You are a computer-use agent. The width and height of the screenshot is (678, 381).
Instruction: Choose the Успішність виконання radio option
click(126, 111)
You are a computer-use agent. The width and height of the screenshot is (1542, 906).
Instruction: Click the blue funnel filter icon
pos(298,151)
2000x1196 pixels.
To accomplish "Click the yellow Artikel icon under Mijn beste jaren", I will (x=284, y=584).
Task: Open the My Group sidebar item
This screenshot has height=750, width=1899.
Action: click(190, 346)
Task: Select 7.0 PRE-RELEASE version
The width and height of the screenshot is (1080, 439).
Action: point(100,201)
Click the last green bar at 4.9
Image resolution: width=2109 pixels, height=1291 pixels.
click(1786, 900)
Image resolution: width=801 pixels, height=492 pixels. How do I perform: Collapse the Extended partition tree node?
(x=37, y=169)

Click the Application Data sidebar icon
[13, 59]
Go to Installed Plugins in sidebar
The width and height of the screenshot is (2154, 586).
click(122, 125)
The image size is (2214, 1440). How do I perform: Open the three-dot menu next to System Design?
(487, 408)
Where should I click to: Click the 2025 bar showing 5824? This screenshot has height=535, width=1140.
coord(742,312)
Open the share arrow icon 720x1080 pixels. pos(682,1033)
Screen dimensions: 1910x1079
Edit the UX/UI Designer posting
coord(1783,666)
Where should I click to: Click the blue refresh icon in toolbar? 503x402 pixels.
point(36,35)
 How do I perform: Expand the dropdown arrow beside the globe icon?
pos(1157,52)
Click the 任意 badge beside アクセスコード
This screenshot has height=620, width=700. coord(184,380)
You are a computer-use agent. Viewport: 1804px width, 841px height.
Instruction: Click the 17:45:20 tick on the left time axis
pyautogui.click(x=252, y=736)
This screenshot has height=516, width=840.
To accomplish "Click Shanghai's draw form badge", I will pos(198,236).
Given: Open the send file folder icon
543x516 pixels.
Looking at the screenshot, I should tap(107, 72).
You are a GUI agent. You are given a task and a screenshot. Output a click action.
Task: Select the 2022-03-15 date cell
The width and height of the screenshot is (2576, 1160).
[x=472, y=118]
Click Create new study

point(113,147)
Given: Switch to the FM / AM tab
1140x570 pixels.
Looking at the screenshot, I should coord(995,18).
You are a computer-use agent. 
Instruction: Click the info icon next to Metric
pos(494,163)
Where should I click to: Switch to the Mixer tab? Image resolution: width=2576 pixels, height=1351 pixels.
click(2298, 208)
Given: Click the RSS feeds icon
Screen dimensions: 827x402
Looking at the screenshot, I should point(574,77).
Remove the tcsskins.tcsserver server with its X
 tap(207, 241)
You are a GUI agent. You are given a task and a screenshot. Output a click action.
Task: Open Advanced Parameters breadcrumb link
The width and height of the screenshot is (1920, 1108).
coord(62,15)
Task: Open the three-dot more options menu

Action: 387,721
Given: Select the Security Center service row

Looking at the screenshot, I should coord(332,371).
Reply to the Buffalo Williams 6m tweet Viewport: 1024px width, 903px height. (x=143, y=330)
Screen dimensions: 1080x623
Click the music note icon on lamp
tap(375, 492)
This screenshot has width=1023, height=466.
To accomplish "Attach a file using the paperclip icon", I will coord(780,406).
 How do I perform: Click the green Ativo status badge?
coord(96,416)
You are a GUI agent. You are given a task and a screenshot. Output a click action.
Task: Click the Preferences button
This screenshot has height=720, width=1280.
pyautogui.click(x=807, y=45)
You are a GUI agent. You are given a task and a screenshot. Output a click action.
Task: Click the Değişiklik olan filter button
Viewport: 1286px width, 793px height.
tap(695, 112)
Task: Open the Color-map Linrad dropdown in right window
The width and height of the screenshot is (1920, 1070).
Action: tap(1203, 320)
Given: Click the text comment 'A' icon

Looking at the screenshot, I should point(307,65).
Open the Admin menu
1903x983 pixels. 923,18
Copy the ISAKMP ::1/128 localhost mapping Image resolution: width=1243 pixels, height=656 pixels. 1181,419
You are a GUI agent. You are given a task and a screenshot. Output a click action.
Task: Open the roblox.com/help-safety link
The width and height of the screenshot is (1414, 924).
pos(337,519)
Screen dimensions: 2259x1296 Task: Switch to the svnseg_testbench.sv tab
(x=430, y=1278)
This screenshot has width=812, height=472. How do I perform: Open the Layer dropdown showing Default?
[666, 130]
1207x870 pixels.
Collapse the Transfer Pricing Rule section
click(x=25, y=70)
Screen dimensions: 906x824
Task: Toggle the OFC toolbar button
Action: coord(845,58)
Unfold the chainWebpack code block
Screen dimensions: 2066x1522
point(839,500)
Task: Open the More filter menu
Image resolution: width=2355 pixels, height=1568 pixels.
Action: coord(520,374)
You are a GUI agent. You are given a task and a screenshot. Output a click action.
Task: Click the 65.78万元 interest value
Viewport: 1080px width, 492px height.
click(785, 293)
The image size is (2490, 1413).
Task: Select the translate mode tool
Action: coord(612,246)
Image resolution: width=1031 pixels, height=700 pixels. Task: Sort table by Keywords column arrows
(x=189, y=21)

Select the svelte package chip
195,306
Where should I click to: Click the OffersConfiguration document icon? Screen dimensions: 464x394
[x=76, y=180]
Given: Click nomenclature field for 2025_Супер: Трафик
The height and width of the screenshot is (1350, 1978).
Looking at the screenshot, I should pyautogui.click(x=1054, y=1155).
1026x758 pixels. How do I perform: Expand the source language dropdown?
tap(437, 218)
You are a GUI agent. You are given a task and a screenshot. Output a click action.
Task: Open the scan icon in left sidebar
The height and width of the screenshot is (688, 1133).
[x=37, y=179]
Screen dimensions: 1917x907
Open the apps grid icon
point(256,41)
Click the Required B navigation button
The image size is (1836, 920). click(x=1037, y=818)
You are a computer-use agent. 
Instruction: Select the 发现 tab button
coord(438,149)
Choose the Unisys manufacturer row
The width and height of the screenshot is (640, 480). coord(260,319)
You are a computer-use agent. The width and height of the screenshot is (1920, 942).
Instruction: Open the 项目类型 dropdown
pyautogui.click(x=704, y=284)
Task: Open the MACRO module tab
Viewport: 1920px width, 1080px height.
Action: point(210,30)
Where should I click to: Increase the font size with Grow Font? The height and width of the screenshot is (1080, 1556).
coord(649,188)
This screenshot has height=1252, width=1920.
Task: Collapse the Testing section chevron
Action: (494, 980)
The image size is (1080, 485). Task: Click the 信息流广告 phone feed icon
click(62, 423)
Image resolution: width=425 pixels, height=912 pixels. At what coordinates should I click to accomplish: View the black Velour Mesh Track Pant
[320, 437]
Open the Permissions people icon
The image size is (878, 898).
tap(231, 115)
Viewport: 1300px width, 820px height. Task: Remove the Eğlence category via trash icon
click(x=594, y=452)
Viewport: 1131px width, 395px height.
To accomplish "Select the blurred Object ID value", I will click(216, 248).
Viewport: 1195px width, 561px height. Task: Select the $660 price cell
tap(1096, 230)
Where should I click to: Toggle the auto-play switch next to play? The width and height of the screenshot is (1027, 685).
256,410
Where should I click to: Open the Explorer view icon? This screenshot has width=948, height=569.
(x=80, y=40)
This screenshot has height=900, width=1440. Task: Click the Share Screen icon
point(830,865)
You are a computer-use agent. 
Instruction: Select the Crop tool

— OBJECTIVE —
Can you repeat the records above, line for line, without changing anything?

— ANSWER FOR THE TASK —
You are a computer-use agent. The width and height of the screenshot is (678, 381).
Instruction: Choose the Успішність виконання radio option
click(126, 111)
You are a computer-use agent. The width and height of the screenshot is (1542, 906).
Instruction: Click the blue funnel filter icon
pos(298,151)
2000x1196 pixels.
To accomplish "Click the yellow Artikel icon under Mijn beste jaren", I will (x=284, y=584).
Task: Open the My Group sidebar item
This screenshot has height=750, width=1899.
Action: click(190, 346)
Task: Select 7.0 PRE-RELEASE version
The width and height of the screenshot is (1080, 439).
Action: point(100,201)
Click the last green bar at 4.9
Image resolution: width=2109 pixels, height=1291 pixels.
click(1786, 900)
Image resolution: width=801 pixels, height=492 pixels. How do I perform: Collapse the Extended partition tree node?
(x=37, y=169)

Click the Application Data sidebar icon
[13, 59]
Go to Installed Plugins in sidebar
The width and height of the screenshot is (2154, 586).
click(122, 125)
The image size is (2214, 1440). How do I perform: Open the three-dot menu next to System Design?
(487, 408)
Where should I click to: Click the 2025 bar showing 5824? This screenshot has height=535, width=1140.
coord(742,312)
Open the share arrow icon 720x1080 pixels. pos(682,1033)
Screen dimensions: 1910x1079
Edit the UX/UI Designer posting
coord(1783,666)
Where should I click to: Click the blue refresh icon in toolbar? 503x402 pixels.
point(36,35)
 How do I perform: Expand the dropdown arrow beside the globe icon?
pos(1157,52)
Click the 任意 badge beside アクセスコード
This screenshot has height=620, width=700. coord(184,380)
You are a computer-use agent. Viewport: 1804px width, 841px height.
Instruction: Click the 17:45:20 tick on the left time axis
pyautogui.click(x=252, y=736)
This screenshot has height=516, width=840.
To accomplish "Click Shanghai's draw form badge", I will pos(198,236).
Given: Open the send file folder icon
543x516 pixels.
Looking at the screenshot, I should tap(107, 72).
You are a GUI agent. You are given a task and a screenshot. Output a click action.
Task: Select the 2022-03-15 date cell
The width and height of the screenshot is (2576, 1160).
[x=472, y=118]
Click Create new study

point(113,147)
Given: Switch to the FM / AM tab
1140x570 pixels.
Looking at the screenshot, I should coord(995,18).
You are a computer-use agent. 
Instruction: Click the info icon next to Metric
pos(494,163)
Where should I click to: Switch to the Mixer tab? Image resolution: width=2576 pixels, height=1351 pixels.
click(2298, 208)
Given: Click the RSS feeds icon
Screen dimensions: 827x402
Looking at the screenshot, I should point(574,77).
Remove the tcsskins.tcsserver server with its X
 tap(207, 241)
You are a GUI agent. You are given a task and a screenshot. Output a click action.
Task: Open Advanced Parameters breadcrumb link
The width and height of the screenshot is (1920, 1108).
coord(62,15)
Task: Open the three-dot more options menu

Action: 387,721
Given: Select the Security Center service row

Looking at the screenshot, I should coord(332,371).
Reply to the Buffalo Williams 6m tweet Viewport: 1024px width, 903px height. (x=143, y=330)
Screen dimensions: 1080x623
Click the music note icon on lamp
tap(375, 492)
This screenshot has width=1023, height=466.
To accomplish "Attach a file using the paperclip icon", I will coord(780,406).
 How do I perform: Click the green Ativo status badge?
coord(96,416)
You are a GUI agent. You are given a task and a screenshot. Output a click action.
Task: Click the Preferences button
This screenshot has height=720, width=1280.
pyautogui.click(x=807, y=45)
You are a GUI agent. You are given a task and a screenshot. Output a click action.
Task: Click the Değişiklik olan filter button
Viewport: 1286px width, 793px height.
tap(695, 112)
Task: Open the Color-map Linrad dropdown in right window
The width and height of the screenshot is (1920, 1070).
Action: tap(1203, 320)
Given: Click the text comment 'A' icon

Looking at the screenshot, I should point(307,65).
Open the Admin menu
1903x983 pixels. 923,18
Copy the ISAKMP ::1/128 localhost mapping Image resolution: width=1243 pixels, height=656 pixels. 1181,419
You are a GUI agent. You are given a task and a screenshot. Output a click action.
Task: Open the roblox.com/help-safety link
The width and height of the screenshot is (1414, 924).
pos(337,519)
Screen dimensions: 2259x1296 Task: Switch to the svnseg_testbench.sv tab
(x=430, y=1278)
This screenshot has width=812, height=472. How do I perform: Open the Layer dropdown showing Default?
[666, 130]
1207x870 pixels.
Collapse the Transfer Pricing Rule section
click(x=25, y=70)
Screen dimensions: 906x824
Task: Toggle the OFC toolbar button
Action: coord(845,58)
Unfold the chainWebpack code block
Screen dimensions: 2066x1522
point(839,500)
Task: Open the More filter menu
Image resolution: width=2355 pixels, height=1568 pixels.
Action: coord(520,374)
You are a GUI agent. You are given a task and a screenshot. Output a click action.
Task: Click the 65.78万元 interest value
Viewport: 1080px width, 492px height.
click(785, 293)
The image size is (2490, 1413).
Task: Select the translate mode tool
Action: coord(612,246)
Image resolution: width=1031 pixels, height=700 pixels. Task: Sort table by Keywords column arrows
(x=189, y=21)

Select the svelte package chip
195,306
Where should I click to: Click the OffersConfiguration document icon? Screen dimensions: 464x394
[x=76, y=180]
Given: Click nomenclature field for 2025_Супер: Трафик
The height and width of the screenshot is (1350, 1978).
Looking at the screenshot, I should pyautogui.click(x=1054, y=1155).
1026x758 pixels. How do I perform: Expand the source language dropdown?
tap(437, 218)
You are a GUI agent. You are given a task and a screenshot. Output a click action.
Task: Open the scan icon in left sidebar
The height and width of the screenshot is (688, 1133).
[x=37, y=179]
Screen dimensions: 1917x907
Open the apps grid icon
point(256,41)
Click the Required B navigation button
The image size is (1836, 920). click(x=1037, y=818)
You are a computer-use agent. 
Instruction: Select the 发现 tab button
coord(438,149)
Choose the Unisys manufacturer row
The width and height of the screenshot is (640, 480). coord(260,319)
You are a computer-use agent. The width and height of the screenshot is (1920, 942).
Instruction: Open the 项目类型 dropdown
pyautogui.click(x=704, y=284)
Task: Open the MACRO module tab
Viewport: 1920px width, 1080px height.
Action: point(210,30)
Where should I click to: Increase the font size with Grow Font? The height and width of the screenshot is (1080, 1556).
coord(649,188)
This screenshot has height=1252, width=1920.
Task: Collapse the Testing section chevron
Action: (494, 980)
The image size is (1080, 485). Task: Click the 信息流广告 phone feed icon
click(62, 423)
Image resolution: width=425 pixels, height=912 pixels. At what coordinates should I click to accomplish: View the black Velour Mesh Track Pant
[320, 437]
Open the Permissions people icon
The image size is (878, 898).
tap(231, 115)
Viewport: 1300px width, 820px height. Task: Remove the Eğlence category via trash icon
click(x=594, y=452)
Viewport: 1131px width, 395px height.
To accomplish "Select the blurred Object ID value", I will click(216, 248).
Viewport: 1195px width, 561px height. Task: Select the $660 price cell
tap(1096, 230)
Where should I click to: Toggle the auto-play switch next to play? The width and height of the screenshot is (1027, 685).
256,410
Where should I click to: Open the Explorer view icon? This screenshot has width=948, height=569.
(x=80, y=40)
This screenshot has height=900, width=1440. Task: Click the Share Screen icon
point(830,865)
You are a computer-use agent. 
Instruction: Select the Crop tool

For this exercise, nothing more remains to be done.